Certes, un journaliste prend la suite d’un autre journaliste ; mais son prédécesseur, Soumeylou Boubèye Maïga, spécialiste des questions de sécurité et de défense (il avait été, également, le patron des services de renseignement), était ministre de la Défense pendant les dix années où Alpha Oumar Konaré avait présidé la République du Mali (1992-2002) et avait pour mission, disait-on, de réchauffer les relations de Bamako avec Alger, Nouakchott, Ouagadougou et Niamey. Il n’en aura pas eu le temps : le gouvernement de Mariam Kaïdama Cissé Sidibé n’aura pas tenu un an !

Sow hérite d’une situation plus complexe. Un président de la République de transition et un gouvernement qui l’est tout autant doivent réunifier un pays majoritairement occupé, militairement et socialement, par des forces rebelles tandis que l’armée nationale est en « cessation de fonctionnement » et que la souveraineté du pays n’est plus qu’un lointain souvenir. C’est désormais la Cédéao qui décide ce qui bon et ce qui ne l’est pas pour le Mali. Autrement dit Ouaga et Abidjan. Ouaga parce que le président de la Commission de la Cédéao est l’ancien premier ministre et diplomate burkinabè Kadré Désiré Ouédraogo ; et Abidjan parce que le président en exercice de la Cédéao est le chef de l’Etat ivoirien, Alassane D. Ouattara.

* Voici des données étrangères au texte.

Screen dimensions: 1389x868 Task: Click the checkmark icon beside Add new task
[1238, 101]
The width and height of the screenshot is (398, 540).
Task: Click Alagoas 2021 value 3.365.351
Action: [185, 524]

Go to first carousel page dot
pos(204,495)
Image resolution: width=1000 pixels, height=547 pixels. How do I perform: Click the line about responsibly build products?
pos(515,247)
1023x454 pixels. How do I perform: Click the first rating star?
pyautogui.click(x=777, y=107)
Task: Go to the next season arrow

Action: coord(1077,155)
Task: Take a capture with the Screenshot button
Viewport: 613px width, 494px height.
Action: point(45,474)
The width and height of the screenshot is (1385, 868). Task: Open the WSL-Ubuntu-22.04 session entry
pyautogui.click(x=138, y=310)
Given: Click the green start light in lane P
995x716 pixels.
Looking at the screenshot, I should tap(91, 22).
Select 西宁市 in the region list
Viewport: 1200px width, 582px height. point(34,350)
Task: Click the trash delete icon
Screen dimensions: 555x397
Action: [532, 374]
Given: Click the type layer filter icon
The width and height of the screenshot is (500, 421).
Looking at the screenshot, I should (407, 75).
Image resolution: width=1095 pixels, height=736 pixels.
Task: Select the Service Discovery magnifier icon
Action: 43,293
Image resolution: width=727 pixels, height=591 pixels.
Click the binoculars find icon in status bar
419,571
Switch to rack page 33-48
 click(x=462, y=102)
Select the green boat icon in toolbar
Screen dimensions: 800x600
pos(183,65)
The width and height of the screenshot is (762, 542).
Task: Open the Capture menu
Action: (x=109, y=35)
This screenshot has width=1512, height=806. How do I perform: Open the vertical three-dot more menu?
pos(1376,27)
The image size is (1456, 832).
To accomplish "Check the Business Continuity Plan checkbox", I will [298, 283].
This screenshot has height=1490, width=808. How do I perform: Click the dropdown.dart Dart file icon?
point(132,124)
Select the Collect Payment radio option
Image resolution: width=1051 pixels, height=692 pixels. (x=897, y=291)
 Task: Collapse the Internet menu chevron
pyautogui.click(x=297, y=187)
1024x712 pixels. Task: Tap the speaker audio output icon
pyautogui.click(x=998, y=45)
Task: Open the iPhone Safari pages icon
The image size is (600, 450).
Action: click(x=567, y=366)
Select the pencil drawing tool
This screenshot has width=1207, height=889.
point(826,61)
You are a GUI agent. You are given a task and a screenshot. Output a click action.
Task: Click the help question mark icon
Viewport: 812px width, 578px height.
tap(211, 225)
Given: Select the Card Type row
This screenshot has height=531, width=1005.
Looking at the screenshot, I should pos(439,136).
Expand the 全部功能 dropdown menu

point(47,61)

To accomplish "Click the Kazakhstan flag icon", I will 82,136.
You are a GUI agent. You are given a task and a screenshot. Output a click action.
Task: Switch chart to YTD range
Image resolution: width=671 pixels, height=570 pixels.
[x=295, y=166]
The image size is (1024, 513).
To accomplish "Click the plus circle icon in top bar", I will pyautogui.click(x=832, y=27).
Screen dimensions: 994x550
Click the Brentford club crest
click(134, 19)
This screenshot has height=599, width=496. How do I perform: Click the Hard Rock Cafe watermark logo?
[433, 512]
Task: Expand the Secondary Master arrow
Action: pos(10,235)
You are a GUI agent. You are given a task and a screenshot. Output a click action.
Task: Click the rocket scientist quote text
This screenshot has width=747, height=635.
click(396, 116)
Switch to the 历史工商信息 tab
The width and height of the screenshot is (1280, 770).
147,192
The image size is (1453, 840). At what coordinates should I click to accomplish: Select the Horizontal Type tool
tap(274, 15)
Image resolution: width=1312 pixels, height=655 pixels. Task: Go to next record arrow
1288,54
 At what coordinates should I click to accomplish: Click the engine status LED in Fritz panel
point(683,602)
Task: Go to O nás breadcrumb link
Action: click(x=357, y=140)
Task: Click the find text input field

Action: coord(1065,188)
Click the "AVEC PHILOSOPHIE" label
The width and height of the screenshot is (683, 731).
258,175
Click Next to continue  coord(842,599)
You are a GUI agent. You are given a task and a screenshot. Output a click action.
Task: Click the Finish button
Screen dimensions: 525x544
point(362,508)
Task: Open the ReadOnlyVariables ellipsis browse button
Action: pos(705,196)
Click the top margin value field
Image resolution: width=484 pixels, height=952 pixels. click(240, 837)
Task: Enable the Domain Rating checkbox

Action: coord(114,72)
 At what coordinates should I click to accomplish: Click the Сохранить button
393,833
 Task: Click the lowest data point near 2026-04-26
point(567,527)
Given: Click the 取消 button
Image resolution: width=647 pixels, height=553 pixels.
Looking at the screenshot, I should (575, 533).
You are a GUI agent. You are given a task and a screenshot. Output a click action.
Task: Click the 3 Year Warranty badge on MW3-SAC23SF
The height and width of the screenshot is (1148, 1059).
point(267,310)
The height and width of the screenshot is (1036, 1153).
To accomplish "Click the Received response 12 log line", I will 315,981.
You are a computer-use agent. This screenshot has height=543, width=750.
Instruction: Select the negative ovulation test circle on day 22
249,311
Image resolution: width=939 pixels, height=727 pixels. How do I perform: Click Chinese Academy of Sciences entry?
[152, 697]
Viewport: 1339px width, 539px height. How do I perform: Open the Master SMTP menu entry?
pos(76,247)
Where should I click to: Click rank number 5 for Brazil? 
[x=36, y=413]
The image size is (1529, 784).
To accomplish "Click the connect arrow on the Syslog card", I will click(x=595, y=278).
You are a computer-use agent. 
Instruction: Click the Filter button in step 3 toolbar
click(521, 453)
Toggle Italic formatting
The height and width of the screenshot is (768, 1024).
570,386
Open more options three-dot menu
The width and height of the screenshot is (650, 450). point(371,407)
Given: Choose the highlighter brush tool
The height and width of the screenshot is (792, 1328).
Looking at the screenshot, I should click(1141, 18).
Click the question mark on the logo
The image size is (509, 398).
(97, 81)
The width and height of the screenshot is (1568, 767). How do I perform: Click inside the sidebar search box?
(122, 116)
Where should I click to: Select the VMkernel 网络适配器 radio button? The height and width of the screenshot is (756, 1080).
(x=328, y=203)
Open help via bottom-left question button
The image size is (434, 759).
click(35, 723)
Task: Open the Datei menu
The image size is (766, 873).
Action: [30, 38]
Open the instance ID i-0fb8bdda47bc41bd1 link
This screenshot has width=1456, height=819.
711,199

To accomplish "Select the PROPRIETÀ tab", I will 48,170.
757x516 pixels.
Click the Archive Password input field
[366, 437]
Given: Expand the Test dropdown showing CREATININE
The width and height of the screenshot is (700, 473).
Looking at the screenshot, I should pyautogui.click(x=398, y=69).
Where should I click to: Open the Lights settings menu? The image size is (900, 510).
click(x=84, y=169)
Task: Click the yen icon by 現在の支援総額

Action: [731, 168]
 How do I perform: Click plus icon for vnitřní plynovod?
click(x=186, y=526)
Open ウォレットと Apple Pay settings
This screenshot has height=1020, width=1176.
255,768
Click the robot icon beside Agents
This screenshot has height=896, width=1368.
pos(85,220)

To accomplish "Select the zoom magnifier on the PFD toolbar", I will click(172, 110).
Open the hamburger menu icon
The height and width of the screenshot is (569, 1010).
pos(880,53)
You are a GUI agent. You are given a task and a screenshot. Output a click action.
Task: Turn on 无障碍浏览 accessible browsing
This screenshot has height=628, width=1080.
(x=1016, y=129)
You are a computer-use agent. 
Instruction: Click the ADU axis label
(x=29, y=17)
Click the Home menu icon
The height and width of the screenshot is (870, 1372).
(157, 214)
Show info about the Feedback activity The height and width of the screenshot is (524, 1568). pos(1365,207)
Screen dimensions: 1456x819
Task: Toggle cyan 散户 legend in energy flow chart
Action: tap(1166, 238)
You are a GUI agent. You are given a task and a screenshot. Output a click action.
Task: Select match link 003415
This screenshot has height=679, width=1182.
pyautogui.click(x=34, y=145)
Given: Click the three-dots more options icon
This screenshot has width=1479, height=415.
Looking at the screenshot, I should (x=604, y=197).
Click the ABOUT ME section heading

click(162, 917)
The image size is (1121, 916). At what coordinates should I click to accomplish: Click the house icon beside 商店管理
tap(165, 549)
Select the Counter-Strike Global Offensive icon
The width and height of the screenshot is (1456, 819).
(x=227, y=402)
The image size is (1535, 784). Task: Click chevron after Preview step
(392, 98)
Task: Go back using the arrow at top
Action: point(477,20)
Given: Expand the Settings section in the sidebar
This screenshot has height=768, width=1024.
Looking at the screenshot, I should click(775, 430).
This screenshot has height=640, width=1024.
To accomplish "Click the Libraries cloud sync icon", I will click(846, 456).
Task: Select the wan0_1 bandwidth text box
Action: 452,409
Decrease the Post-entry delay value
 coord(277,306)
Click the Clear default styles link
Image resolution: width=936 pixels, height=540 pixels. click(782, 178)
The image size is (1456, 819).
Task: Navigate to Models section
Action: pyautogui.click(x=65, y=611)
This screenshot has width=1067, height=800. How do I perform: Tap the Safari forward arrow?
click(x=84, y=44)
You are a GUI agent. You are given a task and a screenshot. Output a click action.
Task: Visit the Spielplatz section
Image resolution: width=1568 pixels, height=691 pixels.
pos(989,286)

Mais si le devenir du Mali s’articule autour de l’axe Ouaga-Abidjan, la balle est dans le camp du Burkina Faso : c’est Blaise Compaoré qui a été nommé médiateur dans la « crise malo-malienne », ce qui ne saurait étonner : il connaît le job et il a les hommes qu’il faut pour mener à bien sa mission. A commencer par Ouédraogo mais, également, Djibrill Y. Bassolé, son ministre des Affaires étrangères et de la Coopération régionale, omniprésent sur le terrain dès le déclenchement de la crise. Et qui a su, en peu de temps, dégager en touche des putschistes qui, manifestement, n’avaient pas les moyens de leurs ambitions ; même s’ils expriment toujours des velléités d’insoumission.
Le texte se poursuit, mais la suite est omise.